> **Do this**
Reproduce word for word the lines between the one containing "Click 'Obligaciones a" and the one containing "Click the word", both included.

> **Records provided**
────

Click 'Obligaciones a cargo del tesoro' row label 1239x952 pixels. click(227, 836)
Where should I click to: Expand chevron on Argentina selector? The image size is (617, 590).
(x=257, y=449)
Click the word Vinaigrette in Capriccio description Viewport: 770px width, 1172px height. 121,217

────

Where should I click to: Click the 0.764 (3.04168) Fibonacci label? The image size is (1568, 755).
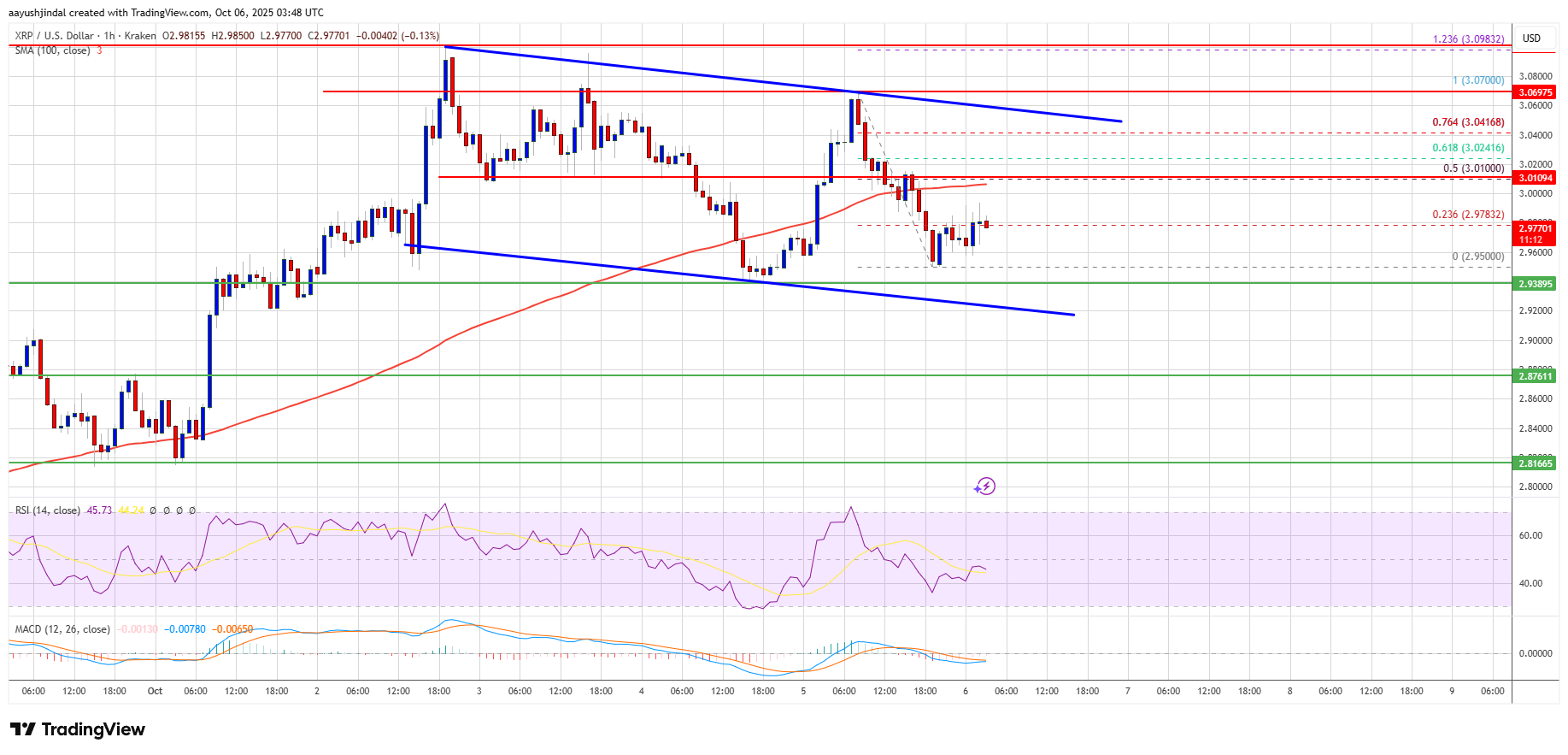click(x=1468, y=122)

────

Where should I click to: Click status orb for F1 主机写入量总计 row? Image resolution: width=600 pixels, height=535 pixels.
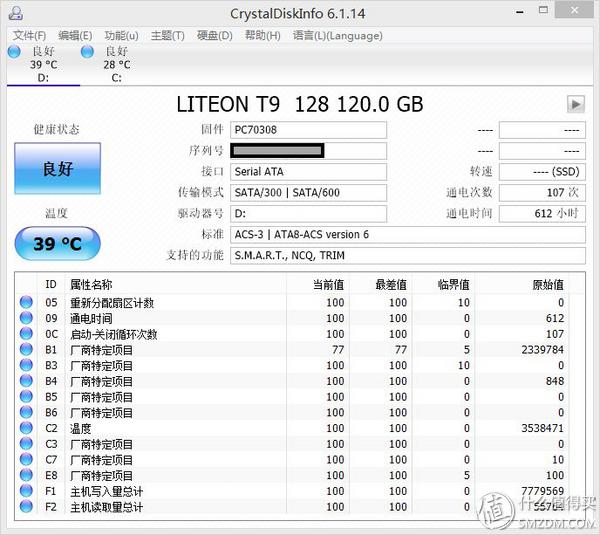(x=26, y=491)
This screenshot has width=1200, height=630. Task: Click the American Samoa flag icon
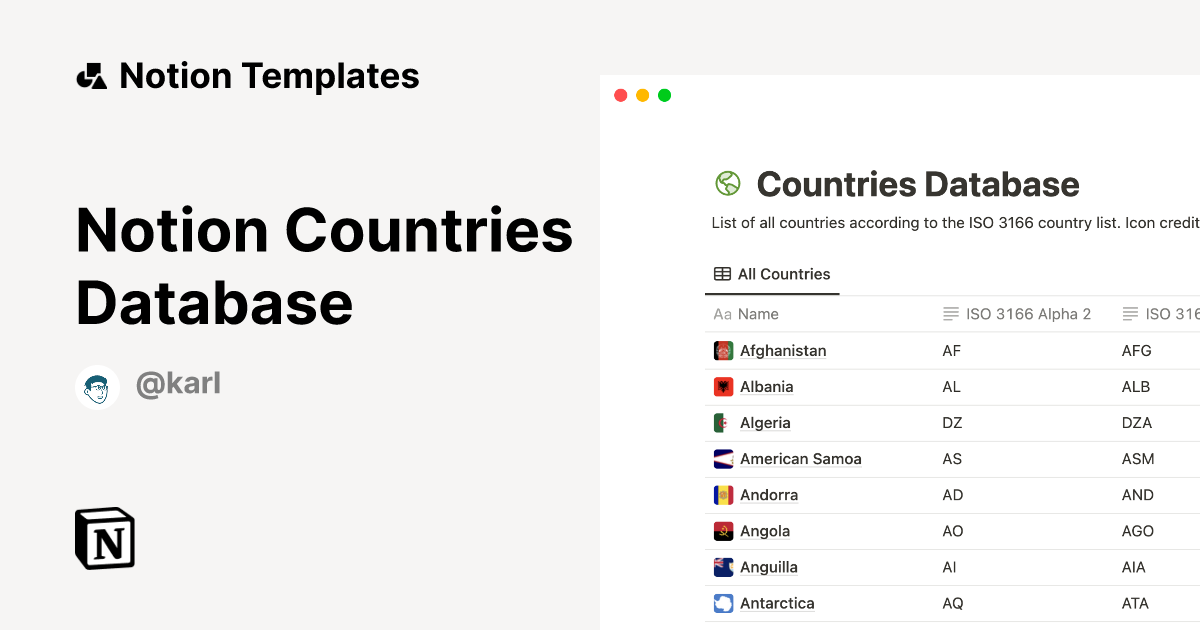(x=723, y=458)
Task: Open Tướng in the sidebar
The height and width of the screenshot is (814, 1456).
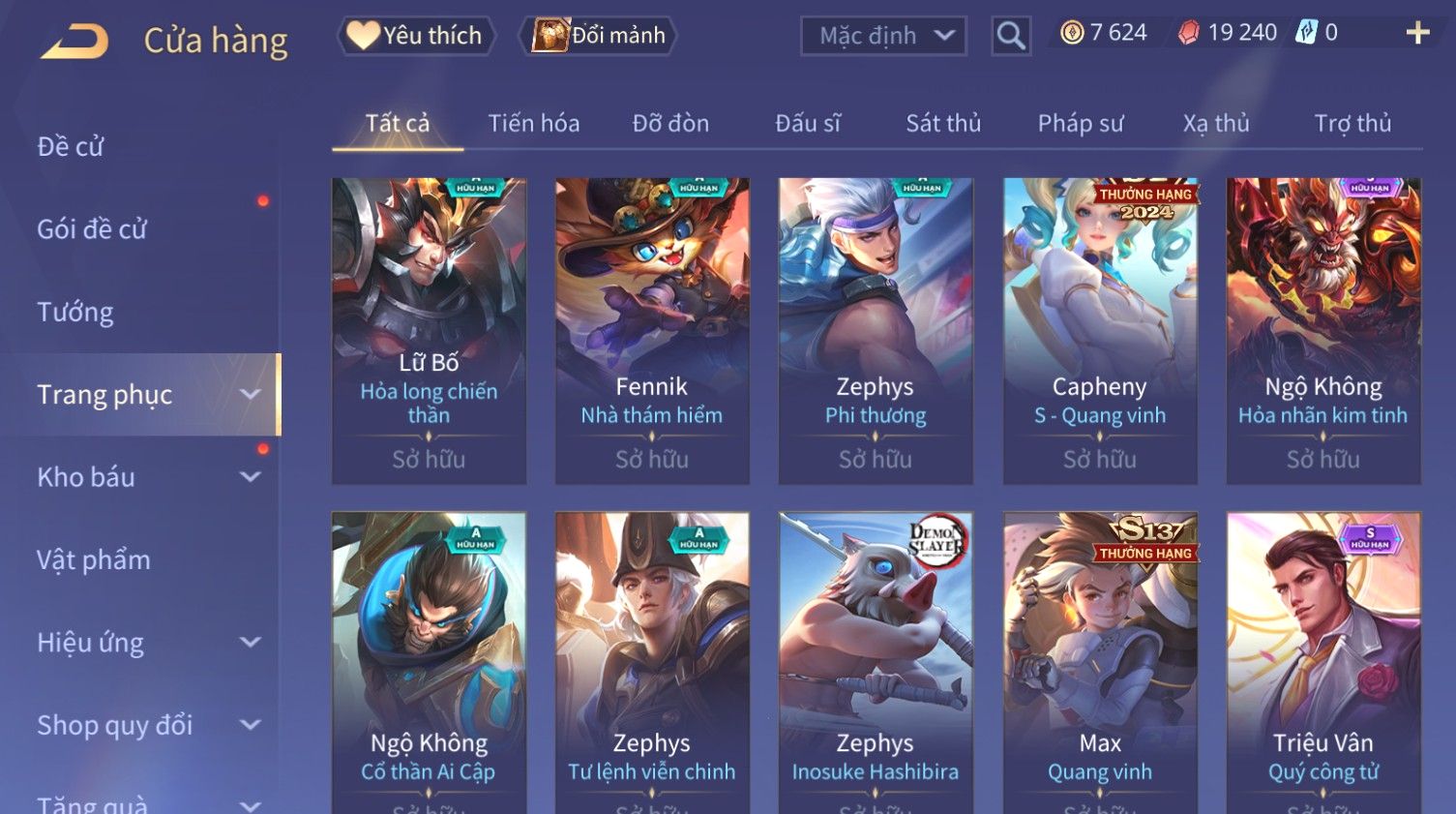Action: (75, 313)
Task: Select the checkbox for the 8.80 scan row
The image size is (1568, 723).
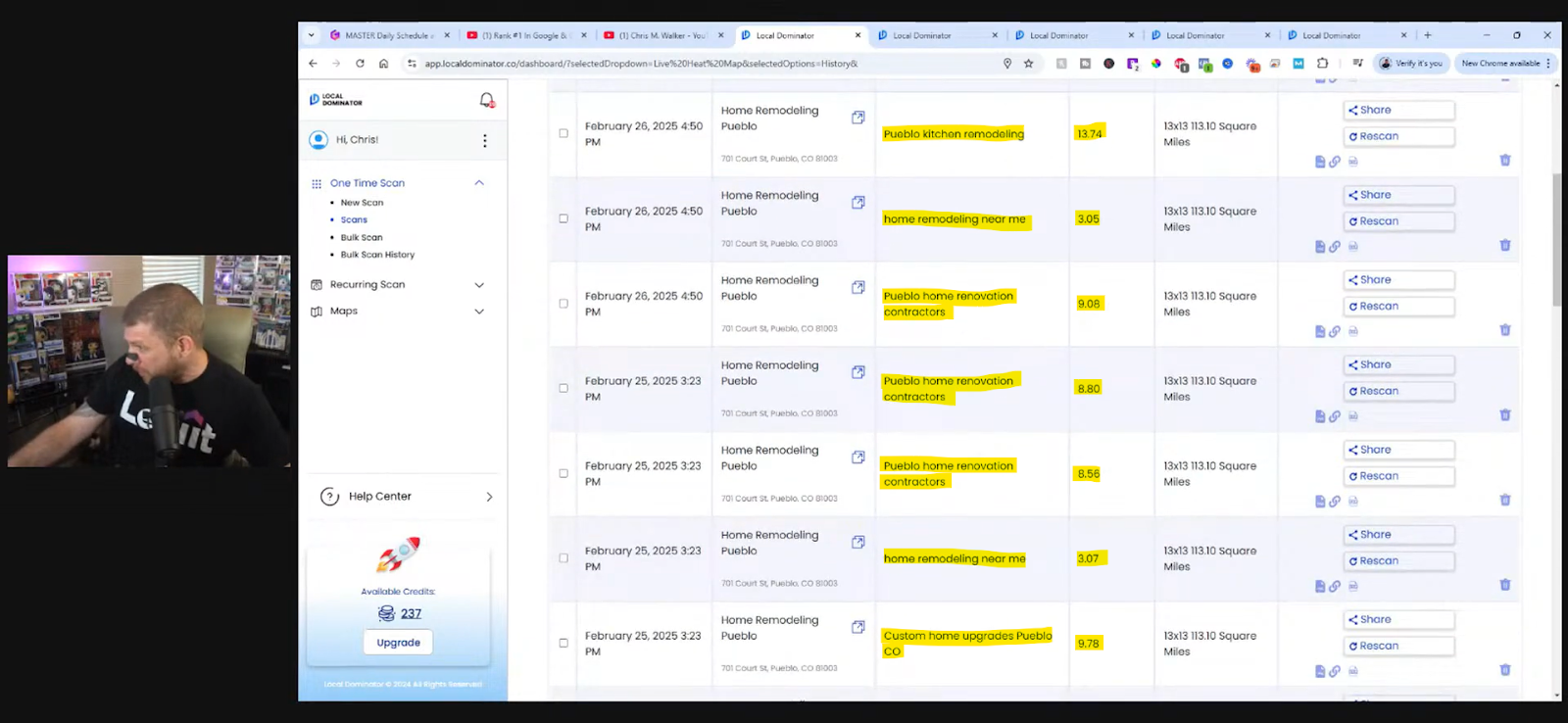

────

> **Answer in full**
Click 'Obligaciones a cargo del tesoro' row label 1239x952 pixels. click(227, 836)
Where should I click to: Expand chevron on Argentina selector? The image size is (617, 590).
(x=257, y=449)
Click the word Vinaigrette in Capriccio description Viewport: 770px width, 1172px height. 121,217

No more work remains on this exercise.